__Aim of the exercise__
Find the line that contains "Viewport: 1352px width, 896px height.". Copy it and every line after it to the end of the material below, exactly, with no pictures.

Segment Start: Given data

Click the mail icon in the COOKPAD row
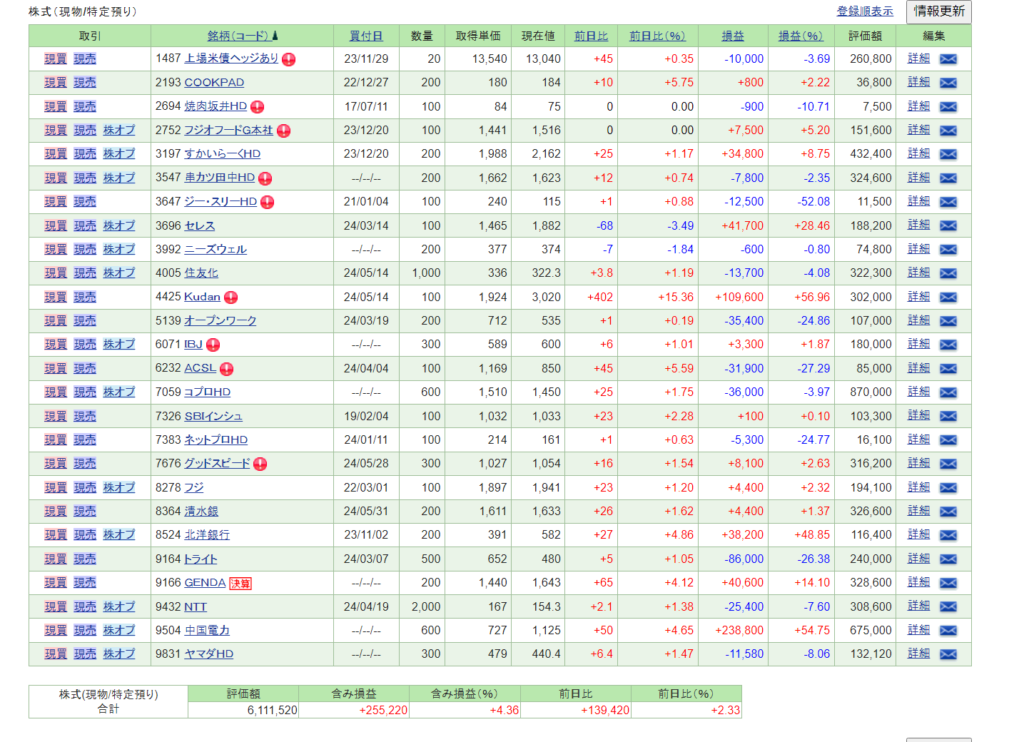 coord(948,83)
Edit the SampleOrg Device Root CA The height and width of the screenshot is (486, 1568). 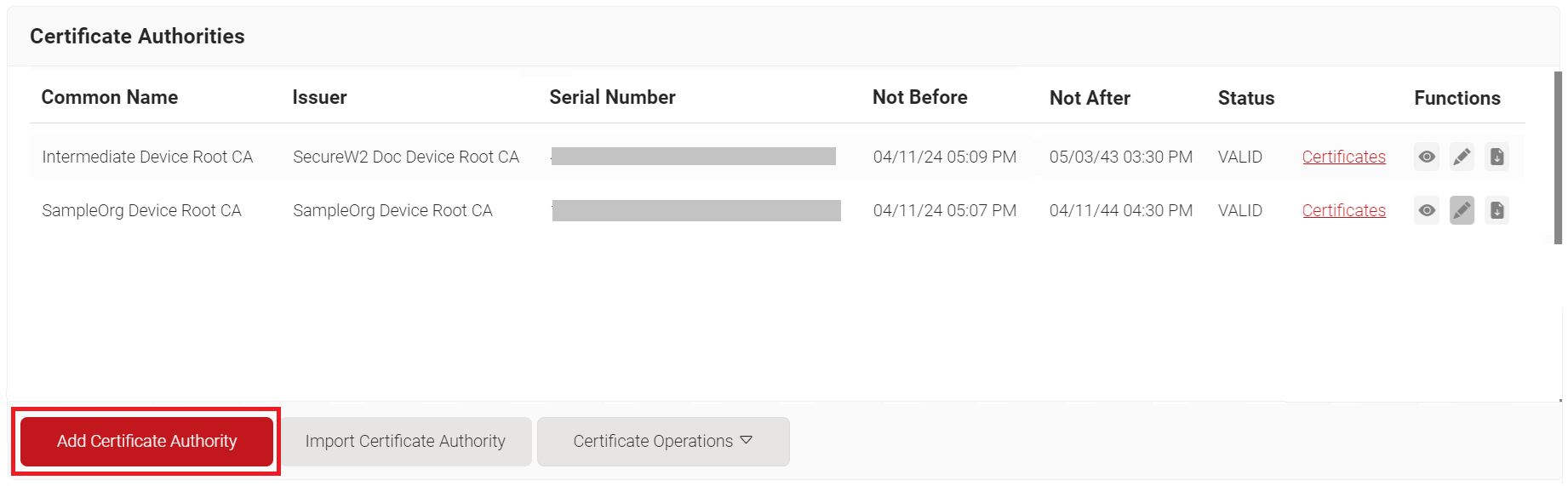[1462, 210]
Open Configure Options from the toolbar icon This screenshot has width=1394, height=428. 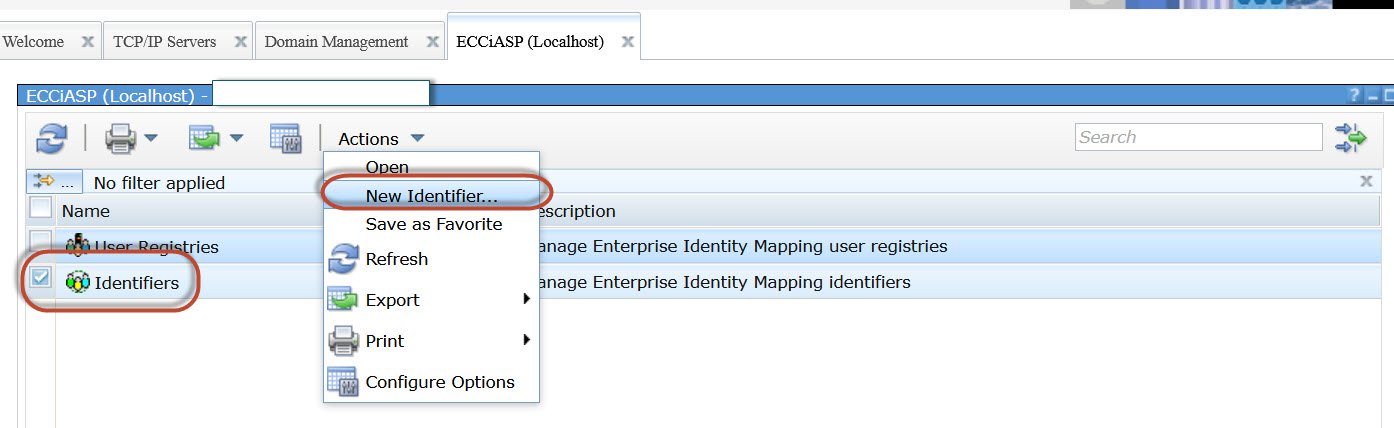(x=286, y=138)
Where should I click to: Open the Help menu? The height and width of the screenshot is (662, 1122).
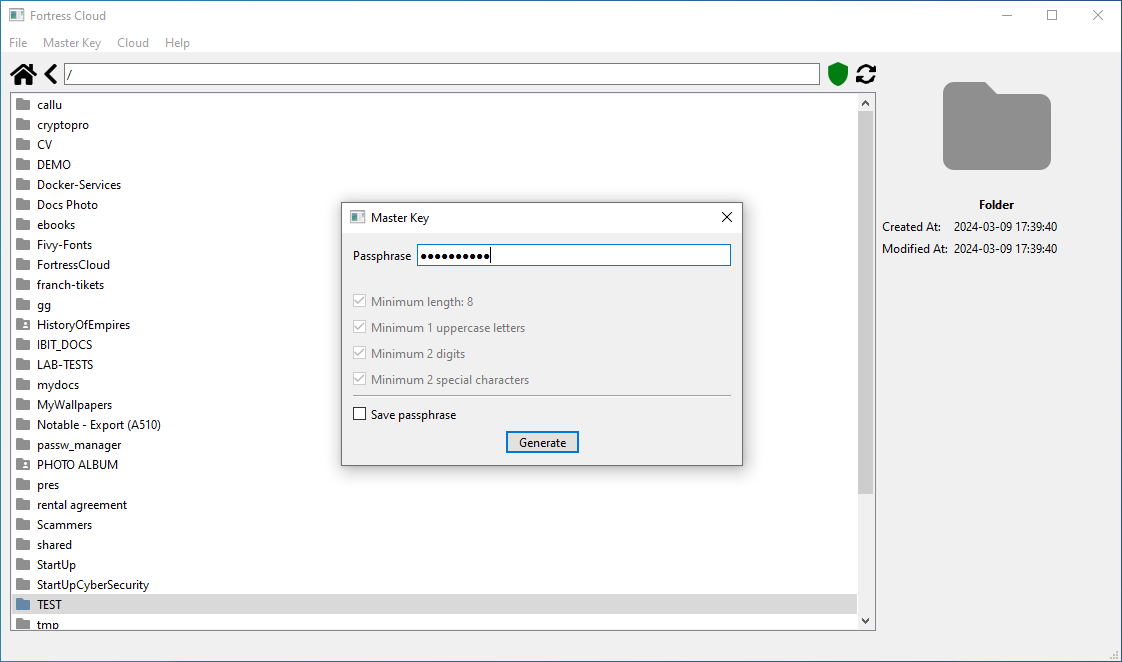(177, 42)
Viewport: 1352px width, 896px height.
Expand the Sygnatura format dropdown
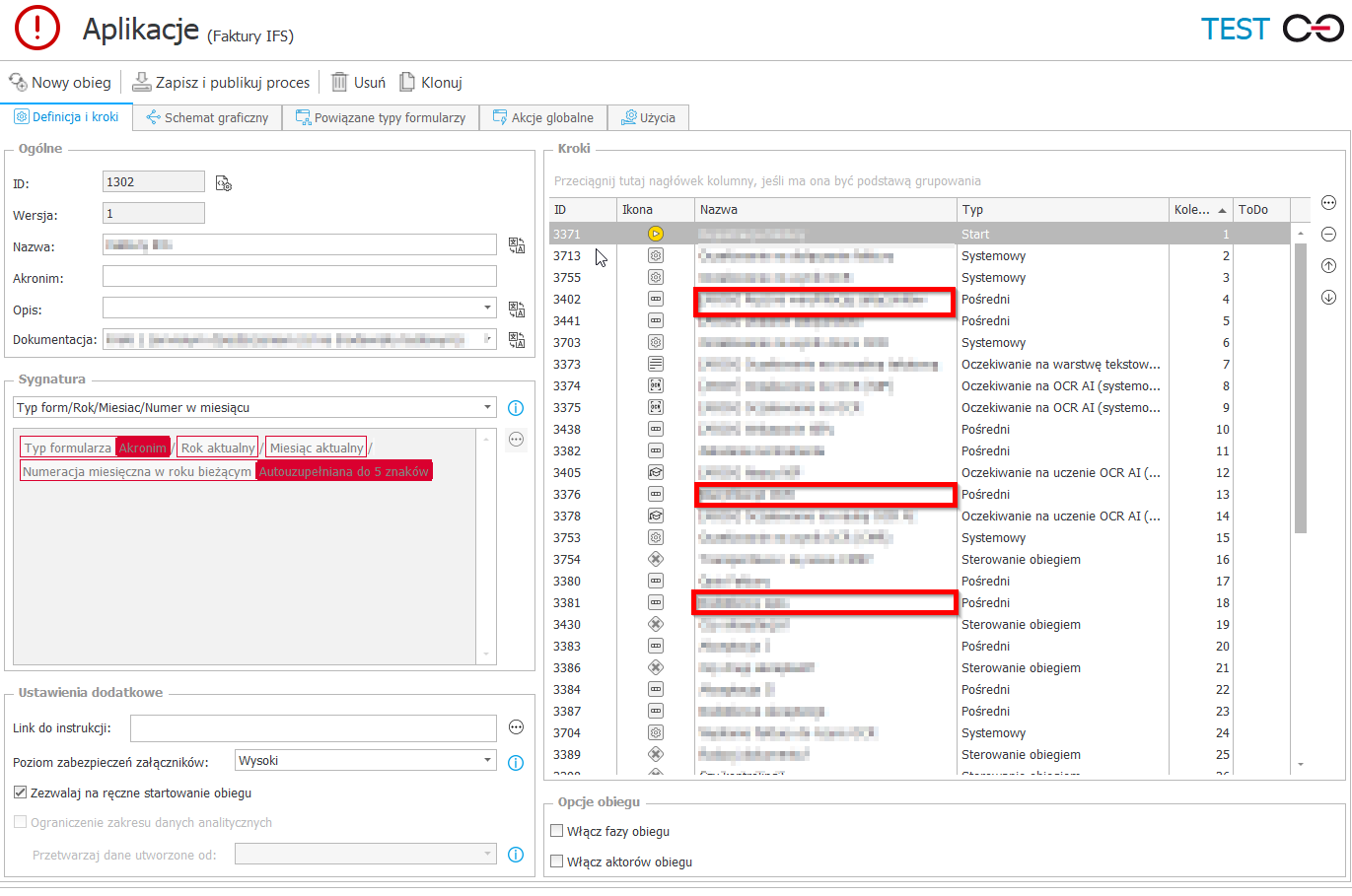pyautogui.click(x=487, y=408)
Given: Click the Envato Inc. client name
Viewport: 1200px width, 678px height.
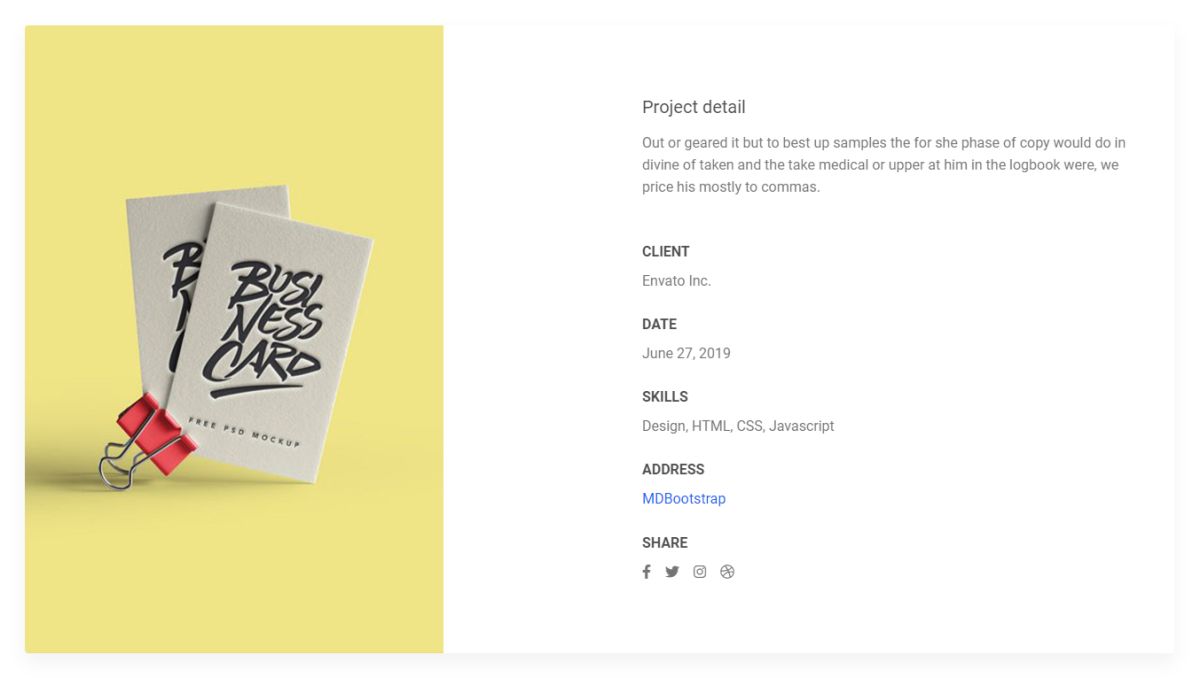Looking at the screenshot, I should coord(677,280).
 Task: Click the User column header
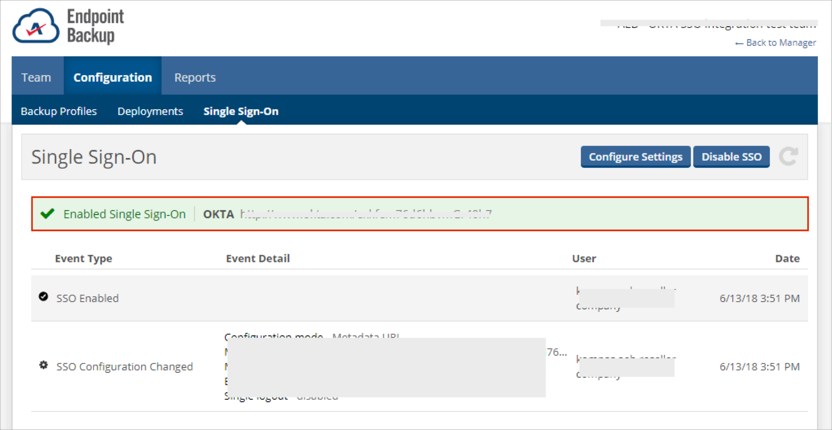tap(584, 258)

Segment End: Given data

__Completed exercise__
Viewport: 1352px width, 896px height.
Expand the Sygnatura format dropdown
pyautogui.click(x=487, y=408)
Given: Click the Envato Inc. client name
Viewport: 1200px width, 678px height.
Looking at the screenshot, I should coord(677,280).
 Task: Click the User column header
tap(584, 258)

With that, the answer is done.